TASK ITEM – Please restate each entry below, word for word.

(Collected data entries)
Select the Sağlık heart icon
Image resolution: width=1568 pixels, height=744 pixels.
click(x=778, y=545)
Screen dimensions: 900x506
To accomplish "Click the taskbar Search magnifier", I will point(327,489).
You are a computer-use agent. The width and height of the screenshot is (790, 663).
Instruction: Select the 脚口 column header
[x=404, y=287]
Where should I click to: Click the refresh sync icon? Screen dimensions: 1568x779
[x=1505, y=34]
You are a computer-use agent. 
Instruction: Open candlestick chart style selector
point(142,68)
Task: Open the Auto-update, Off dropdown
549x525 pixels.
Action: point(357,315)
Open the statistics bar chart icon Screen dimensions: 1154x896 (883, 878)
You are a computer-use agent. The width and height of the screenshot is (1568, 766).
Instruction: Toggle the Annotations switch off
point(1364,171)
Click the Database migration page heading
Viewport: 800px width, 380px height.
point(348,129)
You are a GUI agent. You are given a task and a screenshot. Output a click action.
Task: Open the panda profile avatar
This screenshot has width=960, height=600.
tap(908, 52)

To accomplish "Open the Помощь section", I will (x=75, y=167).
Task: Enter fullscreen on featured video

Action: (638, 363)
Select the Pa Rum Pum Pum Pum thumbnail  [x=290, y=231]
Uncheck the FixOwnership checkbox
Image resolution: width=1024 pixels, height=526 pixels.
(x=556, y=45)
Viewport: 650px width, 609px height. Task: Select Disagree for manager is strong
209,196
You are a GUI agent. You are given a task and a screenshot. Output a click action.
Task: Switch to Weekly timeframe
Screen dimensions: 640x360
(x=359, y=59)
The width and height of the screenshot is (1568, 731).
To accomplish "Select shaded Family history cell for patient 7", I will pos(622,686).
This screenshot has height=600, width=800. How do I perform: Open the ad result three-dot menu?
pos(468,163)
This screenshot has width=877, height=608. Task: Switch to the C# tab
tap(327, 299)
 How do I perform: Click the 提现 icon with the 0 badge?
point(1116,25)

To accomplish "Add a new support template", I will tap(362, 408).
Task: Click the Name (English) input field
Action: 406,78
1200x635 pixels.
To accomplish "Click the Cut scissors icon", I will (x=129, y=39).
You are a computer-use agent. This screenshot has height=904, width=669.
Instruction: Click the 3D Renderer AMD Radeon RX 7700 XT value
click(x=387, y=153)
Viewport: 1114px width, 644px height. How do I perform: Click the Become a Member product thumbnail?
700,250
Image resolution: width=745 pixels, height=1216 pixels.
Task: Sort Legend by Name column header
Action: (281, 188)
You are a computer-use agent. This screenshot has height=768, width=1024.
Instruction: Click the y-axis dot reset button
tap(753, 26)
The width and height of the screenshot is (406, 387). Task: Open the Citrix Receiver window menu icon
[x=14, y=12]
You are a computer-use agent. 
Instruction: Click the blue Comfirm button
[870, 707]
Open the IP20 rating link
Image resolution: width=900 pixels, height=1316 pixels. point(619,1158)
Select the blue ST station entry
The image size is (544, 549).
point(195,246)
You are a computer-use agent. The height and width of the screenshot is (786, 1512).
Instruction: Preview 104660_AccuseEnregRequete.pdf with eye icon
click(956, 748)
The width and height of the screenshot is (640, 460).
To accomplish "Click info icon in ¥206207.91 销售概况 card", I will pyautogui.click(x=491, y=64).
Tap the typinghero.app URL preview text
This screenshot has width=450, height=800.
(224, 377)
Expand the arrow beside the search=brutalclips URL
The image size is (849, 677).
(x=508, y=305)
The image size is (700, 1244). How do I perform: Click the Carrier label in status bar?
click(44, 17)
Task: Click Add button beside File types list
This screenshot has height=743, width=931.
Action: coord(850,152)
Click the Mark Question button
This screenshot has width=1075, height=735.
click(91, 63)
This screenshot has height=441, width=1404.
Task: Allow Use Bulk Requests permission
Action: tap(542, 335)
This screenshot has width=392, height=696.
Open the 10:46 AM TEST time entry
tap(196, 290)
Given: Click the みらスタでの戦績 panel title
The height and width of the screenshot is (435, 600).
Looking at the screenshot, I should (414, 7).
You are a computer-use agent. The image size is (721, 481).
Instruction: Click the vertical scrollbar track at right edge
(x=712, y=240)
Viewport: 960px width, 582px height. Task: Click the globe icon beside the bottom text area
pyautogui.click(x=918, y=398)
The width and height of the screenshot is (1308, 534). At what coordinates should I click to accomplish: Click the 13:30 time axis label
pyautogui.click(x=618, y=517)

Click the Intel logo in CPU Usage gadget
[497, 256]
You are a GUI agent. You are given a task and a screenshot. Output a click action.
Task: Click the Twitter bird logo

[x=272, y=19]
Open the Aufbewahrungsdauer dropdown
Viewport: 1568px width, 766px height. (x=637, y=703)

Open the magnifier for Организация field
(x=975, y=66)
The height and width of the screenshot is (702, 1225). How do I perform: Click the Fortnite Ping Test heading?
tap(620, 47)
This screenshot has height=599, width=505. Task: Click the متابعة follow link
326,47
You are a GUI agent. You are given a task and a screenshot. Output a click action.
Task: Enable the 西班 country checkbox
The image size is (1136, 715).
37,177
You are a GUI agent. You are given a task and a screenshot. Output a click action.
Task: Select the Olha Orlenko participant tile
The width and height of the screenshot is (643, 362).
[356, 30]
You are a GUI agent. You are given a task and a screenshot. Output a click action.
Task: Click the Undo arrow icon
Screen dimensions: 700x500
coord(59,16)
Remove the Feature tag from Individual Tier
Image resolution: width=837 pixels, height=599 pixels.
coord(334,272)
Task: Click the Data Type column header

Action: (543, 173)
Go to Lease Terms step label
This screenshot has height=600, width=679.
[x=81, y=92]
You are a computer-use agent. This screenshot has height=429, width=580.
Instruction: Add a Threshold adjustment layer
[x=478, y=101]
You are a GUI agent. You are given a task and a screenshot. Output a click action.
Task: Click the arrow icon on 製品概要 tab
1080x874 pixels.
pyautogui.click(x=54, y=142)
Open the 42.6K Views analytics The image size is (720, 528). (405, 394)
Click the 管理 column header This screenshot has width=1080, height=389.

EXERCISE RESULT –
Select the Sağlık heart icon
Image resolution: width=1568 pixels, height=744 pixels.
click(x=778, y=545)
Screen dimensions: 900x506
To accomplish "Click the taskbar Search magnifier", I will point(327,489).
You are a computer-use agent. The width and height of the screenshot is (790, 663).
Instruction: Select the 脚口 column header
[x=404, y=287]
Where should I click to: Click the refresh sync icon? Screen dimensions: 1568x779
[x=1505, y=34]
You are a computer-use agent. 
Instruction: Open candlestick chart style selector
point(142,68)
Task: Open the Auto-update, Off dropdown
549x525 pixels.
Action: point(357,315)
Open the statistics bar chart icon Screen dimensions: 1154x896 (883, 878)
You are a computer-use agent. The width and height of the screenshot is (1568, 766).
Instruction: Toggle the Annotations switch off
point(1364,171)
Click the Database migration page heading
Viewport: 800px width, 380px height.
point(348,129)
You are a GUI agent. You are given a task and a screenshot. Output a click action.
Task: Open the panda profile avatar
This screenshot has width=960, height=600.
tap(908, 52)

To accomplish "Open the Помощь section", I will (x=75, y=167).
Task: Enter fullscreen on featured video

Action: (638, 363)
Select the Pa Rum Pum Pum Pum thumbnail  [x=290, y=231]
Uncheck the FixOwnership checkbox
Image resolution: width=1024 pixels, height=526 pixels.
(x=556, y=45)
Viewport: 650px width, 609px height. Task: Select Disagree for manager is strong
209,196
You are a GUI agent. You are given a task and a screenshot. Output a click action.
Task: Switch to Weekly timeframe
Screen dimensions: 640x360
(x=359, y=59)
The width and height of the screenshot is (1568, 731).
To accomplish "Select shaded Family history cell for patient 7", I will pos(622,686).
This screenshot has height=600, width=800. How do I perform: Open the ad result three-dot menu?
pos(468,163)
This screenshot has width=877, height=608. Task: Switch to the C# tab
tap(327, 299)
 How do I perform: Click the 提现 icon with the 0 badge?
point(1116,25)

To accomplish "Add a new support template", I will tap(362, 408).
Task: Click the Name (English) input field
Action: 406,78
1200x635 pixels.
To accomplish "Click the Cut scissors icon", I will (x=129, y=39).
You are a computer-use agent. This screenshot has height=904, width=669.
Instruction: Click the 3D Renderer AMD Radeon RX 7700 XT value
click(x=387, y=153)
Viewport: 1114px width, 644px height. How do I perform: Click the Become a Member product thumbnail?
700,250
Image resolution: width=745 pixels, height=1216 pixels.
Task: Sort Legend by Name column header
Action: (281, 188)
You are a computer-use agent. This screenshot has height=768, width=1024.
Instruction: Click the y-axis dot reset button
tap(753, 26)
The width and height of the screenshot is (406, 387). Task: Open the Citrix Receiver window menu icon
[x=14, y=12]
You are a computer-use agent. 
Instruction: Click the blue Comfirm button
[870, 707]
Open the IP20 rating link
Image resolution: width=900 pixels, height=1316 pixels. point(619,1158)
Select the blue ST station entry
The image size is (544, 549).
point(195,246)
You are a computer-use agent. The height and width of the screenshot is (786, 1512).
Instruction: Preview 104660_AccuseEnregRequete.pdf with eye icon
click(956, 748)
The width and height of the screenshot is (640, 460).
To accomplish "Click info icon in ¥206207.91 销售概况 card", I will pyautogui.click(x=491, y=64).
Tap the typinghero.app URL preview text
This screenshot has width=450, height=800.
(224, 377)
Expand the arrow beside the search=brutalclips URL
The image size is (849, 677).
(x=508, y=305)
The image size is (700, 1244). How do I perform: Click the Carrier label in status bar?
click(44, 17)
Task: Click Add button beside File types list
This screenshot has height=743, width=931.
Action: coord(850,152)
Click the Mark Question button
This screenshot has width=1075, height=735.
click(91, 63)
This screenshot has height=441, width=1404.
Task: Allow Use Bulk Requests permission
Action: tap(542, 335)
This screenshot has width=392, height=696.
Open the 10:46 AM TEST time entry
tap(196, 290)
Given: Click the みらスタでの戦績 panel title
The height and width of the screenshot is (435, 600).
Looking at the screenshot, I should (414, 7).
You are a computer-use agent. The image size is (721, 481).
Instruction: Click the vertical scrollbar track at right edge
(x=712, y=240)
Viewport: 960px width, 582px height. Task: Click the globe icon beside the bottom text area
pyautogui.click(x=918, y=398)
The width and height of the screenshot is (1308, 534). At what coordinates should I click to accomplish: Click the 13:30 time axis label
pyautogui.click(x=618, y=517)

Click the Intel logo in CPU Usage gadget
[497, 256]
You are a GUI agent. You are given a task and a screenshot. Output a click action.
Task: Click the Twitter bird logo

[x=272, y=19]
Open the Aufbewahrungsdauer dropdown
Viewport: 1568px width, 766px height. (x=637, y=703)

Open the magnifier for Организация field
(x=975, y=66)
The height and width of the screenshot is (702, 1225). How do I perform: Click the Fortnite Ping Test heading?
tap(620, 47)
This screenshot has height=599, width=505. Task: Click the متابعة follow link
326,47
You are a GUI agent. You are given a task and a screenshot. Output a click action.
Task: Enable the 西班 country checkbox
The image size is (1136, 715).
37,177
You are a GUI agent. You are given a task and a screenshot. Output a click action.
Task: Select the Olha Orlenko participant tile
The width and height of the screenshot is (643, 362).
[356, 30]
You are a GUI agent. You are given a task and a screenshot. Output a click action.
Task: Click the Undo arrow icon
Screen dimensions: 700x500
coord(59,16)
Remove the Feature tag from Individual Tier
Image resolution: width=837 pixels, height=599 pixels.
coord(334,272)
Task: Click the Data Type column header

Action: (543, 173)
Go to Lease Terms step label
This screenshot has height=600, width=679.
[x=81, y=92]
You are a computer-use agent. This screenshot has height=429, width=580.
Instruction: Add a Threshold adjustment layer
[x=478, y=101]
You are a GUI agent. You are given a task and a screenshot. Output a click action.
Task: Click the arrow icon on 製品概要 tab
1080x874 pixels.
pyautogui.click(x=54, y=142)
Open the 42.6K Views analytics The image size is (720, 528). (405, 394)
Click the 管理 column header This screenshot has width=1080, height=389.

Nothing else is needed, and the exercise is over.